_Objectif A_
Répondez à ces questions sur l'extrait :
(i) Dans les autres pays européens, que fait le législateur selon l'extrait ?
(ii) Quel avis la commission a-t-elle émis ?
(iii) Quel article est relatif aux documents d'orientation et d'objectifs ?

_Extrait fourni_
__________________________________________________
Nous avons la désagréable habitude en France de vouloir indiquer aux professionnels comment ils doivent atteindre les objectifs que nous fixons. Dans les autres pays européens, le législateur fixe des objectifs et laisse à l’intelligence de la société entrepreneuriale, si je puis dire, le soin de choisir les moyens de les atteindre. Mettons fin à ce dogmatisme selon lequel le législateur aurait la science infuse !
Vous l’avez dit vous-même, mon cher collègue, dans ce domaine, les changements sont très rapides. La seule chose dont nous pouvons donc être sûrs est que la vérité d’aujourd’hui n’est pas celle de demain. Je ne suis pas opposé aux végétaux, bien au contraire, mais il s’agit là d’un problème de fond qui dépasse très largement le cadre de cet amendement.
Pour toutes ces raisons, la commission a émis un avis défavorable.
En ce qui concerne l’amendement n° 293, l’article L. 121-1 dispose que les SCOT définissent les objectifs et les priorités intercommunales en matière d’urbanisme, de protection des espaces naturels et forestiers et des paysages. Un SCOT peut donc tout à fait, si on le souhaite, fixer des objectifs à atteindre en matière de maintien ou de création d’espaces verts dans les zones faisant l’objet d’une ouverture à l’urbanisation.
L’article L. 122-1-4 relatif aux documents d’orientation et d’objectifs, qui constitue en quelque sorte la partie « opposable » au SCOT vis-à-vis des documents inférieurs, dispose par ailleurs que ce document définit les conditions d’un développement urbain maitrisé et de valorisation des paysages. Sur cette base, le SCOT est donc autorisé à établir des objectifs à atteindre en matière de création ou de maintien d’espaces verts.
__________________________________________________
Éléments répertoriés dans un jeu de données
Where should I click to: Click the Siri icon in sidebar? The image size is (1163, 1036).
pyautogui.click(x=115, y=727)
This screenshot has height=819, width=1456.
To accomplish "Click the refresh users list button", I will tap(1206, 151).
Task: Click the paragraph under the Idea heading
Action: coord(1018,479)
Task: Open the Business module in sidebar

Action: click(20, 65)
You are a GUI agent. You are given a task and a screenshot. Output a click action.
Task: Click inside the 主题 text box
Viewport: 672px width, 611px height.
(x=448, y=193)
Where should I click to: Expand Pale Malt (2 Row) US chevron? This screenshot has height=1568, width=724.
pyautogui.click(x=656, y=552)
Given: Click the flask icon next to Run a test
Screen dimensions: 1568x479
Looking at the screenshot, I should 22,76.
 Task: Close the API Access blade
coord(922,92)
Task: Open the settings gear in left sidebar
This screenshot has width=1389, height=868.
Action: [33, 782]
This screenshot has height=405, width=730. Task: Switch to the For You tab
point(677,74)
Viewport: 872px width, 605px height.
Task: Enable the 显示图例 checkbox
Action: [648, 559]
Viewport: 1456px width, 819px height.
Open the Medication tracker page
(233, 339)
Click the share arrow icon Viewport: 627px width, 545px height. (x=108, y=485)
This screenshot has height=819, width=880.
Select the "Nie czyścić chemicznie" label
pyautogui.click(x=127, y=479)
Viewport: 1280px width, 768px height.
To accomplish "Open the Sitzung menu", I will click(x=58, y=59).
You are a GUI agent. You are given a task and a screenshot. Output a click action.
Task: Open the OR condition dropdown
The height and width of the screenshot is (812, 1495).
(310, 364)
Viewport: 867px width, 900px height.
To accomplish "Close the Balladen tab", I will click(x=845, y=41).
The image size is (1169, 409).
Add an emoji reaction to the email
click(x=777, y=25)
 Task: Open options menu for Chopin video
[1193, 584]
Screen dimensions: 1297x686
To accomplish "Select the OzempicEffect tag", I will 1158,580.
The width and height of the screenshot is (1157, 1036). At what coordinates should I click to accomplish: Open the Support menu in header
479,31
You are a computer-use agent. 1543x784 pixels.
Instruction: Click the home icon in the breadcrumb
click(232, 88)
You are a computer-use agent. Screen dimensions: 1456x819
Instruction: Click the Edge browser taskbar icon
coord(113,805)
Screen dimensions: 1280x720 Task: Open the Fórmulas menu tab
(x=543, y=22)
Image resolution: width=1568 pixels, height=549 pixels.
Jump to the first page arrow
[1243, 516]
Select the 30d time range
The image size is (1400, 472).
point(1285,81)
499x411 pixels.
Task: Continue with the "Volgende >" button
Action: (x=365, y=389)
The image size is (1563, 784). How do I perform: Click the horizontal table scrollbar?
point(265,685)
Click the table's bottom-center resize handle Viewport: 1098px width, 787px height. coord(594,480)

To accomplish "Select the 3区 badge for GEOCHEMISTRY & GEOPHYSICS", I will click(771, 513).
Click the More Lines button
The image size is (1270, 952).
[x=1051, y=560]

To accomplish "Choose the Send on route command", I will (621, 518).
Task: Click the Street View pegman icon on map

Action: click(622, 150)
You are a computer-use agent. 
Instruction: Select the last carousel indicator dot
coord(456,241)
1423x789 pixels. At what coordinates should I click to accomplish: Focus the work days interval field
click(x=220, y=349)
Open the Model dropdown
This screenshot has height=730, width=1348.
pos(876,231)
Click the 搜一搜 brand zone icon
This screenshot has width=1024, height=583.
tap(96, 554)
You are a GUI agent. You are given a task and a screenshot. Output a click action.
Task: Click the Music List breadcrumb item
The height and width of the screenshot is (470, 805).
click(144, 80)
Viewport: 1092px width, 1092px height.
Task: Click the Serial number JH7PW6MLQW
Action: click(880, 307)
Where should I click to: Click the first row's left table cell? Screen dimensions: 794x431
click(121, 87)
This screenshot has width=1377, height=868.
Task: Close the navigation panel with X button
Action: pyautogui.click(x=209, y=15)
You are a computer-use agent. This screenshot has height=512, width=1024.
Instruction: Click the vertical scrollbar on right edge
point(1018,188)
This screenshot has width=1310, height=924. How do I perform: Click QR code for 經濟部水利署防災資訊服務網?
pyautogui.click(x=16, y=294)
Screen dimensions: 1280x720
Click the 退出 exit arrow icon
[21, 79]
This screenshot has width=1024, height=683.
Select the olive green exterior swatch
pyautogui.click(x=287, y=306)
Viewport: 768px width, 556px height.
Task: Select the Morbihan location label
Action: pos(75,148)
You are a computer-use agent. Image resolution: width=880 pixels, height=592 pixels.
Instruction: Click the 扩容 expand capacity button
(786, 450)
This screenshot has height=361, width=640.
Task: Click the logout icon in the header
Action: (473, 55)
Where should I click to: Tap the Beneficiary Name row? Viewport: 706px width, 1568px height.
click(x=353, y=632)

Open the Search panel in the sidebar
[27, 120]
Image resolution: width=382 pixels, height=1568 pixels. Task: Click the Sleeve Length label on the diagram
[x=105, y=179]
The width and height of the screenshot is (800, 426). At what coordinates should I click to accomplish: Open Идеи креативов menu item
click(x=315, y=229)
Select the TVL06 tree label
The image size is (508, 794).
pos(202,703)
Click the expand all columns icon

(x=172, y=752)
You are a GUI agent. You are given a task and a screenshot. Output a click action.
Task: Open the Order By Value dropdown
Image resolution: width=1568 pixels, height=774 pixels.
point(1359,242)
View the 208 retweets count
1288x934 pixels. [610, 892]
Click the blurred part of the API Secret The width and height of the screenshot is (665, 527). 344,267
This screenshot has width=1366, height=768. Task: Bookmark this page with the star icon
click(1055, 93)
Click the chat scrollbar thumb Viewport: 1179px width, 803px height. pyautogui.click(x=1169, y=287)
__________________________________________________
_Objectif B_
Recopiez les enregistrements à partir de leur début et arrêtez-vous après la ligne qui contient « [1193, 584] ». Substituez « desktop agent » à « GUI agent » et laissez tout le reste intact.

_Résultat de l'exercice A_
(i) Il fixe des objectifs et laisse à l'intelligence de la société entrepreneuriale le soin de choisir les moyens de les atteindre.
(ii) Un avis défavorable.
(iii) L'article L. 122-1-4.

_Résultat de l'exercice B_
Where should I click to: Click the Siri icon in sidebar? The image size is (1163, 1036).
pyautogui.click(x=115, y=727)
This screenshot has height=819, width=1456.
To accomplish "Click the refresh users list button", I will tap(1206, 151).
Task: Click the paragraph under the Idea heading
Action: coord(1018,479)
Task: Open the Business module in sidebar

Action: click(20, 65)
You are a desktop agent. You are given a task and a screenshot. Output a click action.
Task: Click inside the 主题 text box
Viewport: 672px width, 611px height.
(x=448, y=193)
Where should I click to: Expand Pale Malt (2 Row) US chevron? This screenshot has height=1568, width=724.
pyautogui.click(x=656, y=552)
Given: Click the flask icon next to Run a test
Screen dimensions: 1568x479
Looking at the screenshot, I should 22,76.
 Task: Close the API Access blade
coord(922,92)
Task: Open the settings gear in left sidebar
This screenshot has width=1389, height=868.
Action: [33, 782]
This screenshot has height=405, width=730. Task: Switch to the For You tab
point(677,74)
Viewport: 872px width, 605px height.
Task: Enable the 显示图例 checkbox
Action: [648, 559]
Viewport: 1456px width, 819px height.
Open the Medication tracker page
(233, 339)
Click the share arrow icon Viewport: 627px width, 545px height. (x=108, y=485)
This screenshot has height=819, width=880.
Select the "Nie czyścić chemicznie" label
pyautogui.click(x=127, y=479)
Viewport: 1280px width, 768px height.
To accomplish "Open the Sitzung menu", I will click(x=58, y=59).
You are a desktop agent. You are given a task and a screenshot. Output a click action.
Task: Open the OR condition dropdown
The height and width of the screenshot is (812, 1495).
(310, 364)
Viewport: 867px width, 900px height.
To accomplish "Close the Balladen tab", I will click(x=845, y=41).
The image size is (1169, 409).
Add an emoji reaction to the email
click(x=777, y=25)
 Task: Open options menu for Chopin video
[1193, 584]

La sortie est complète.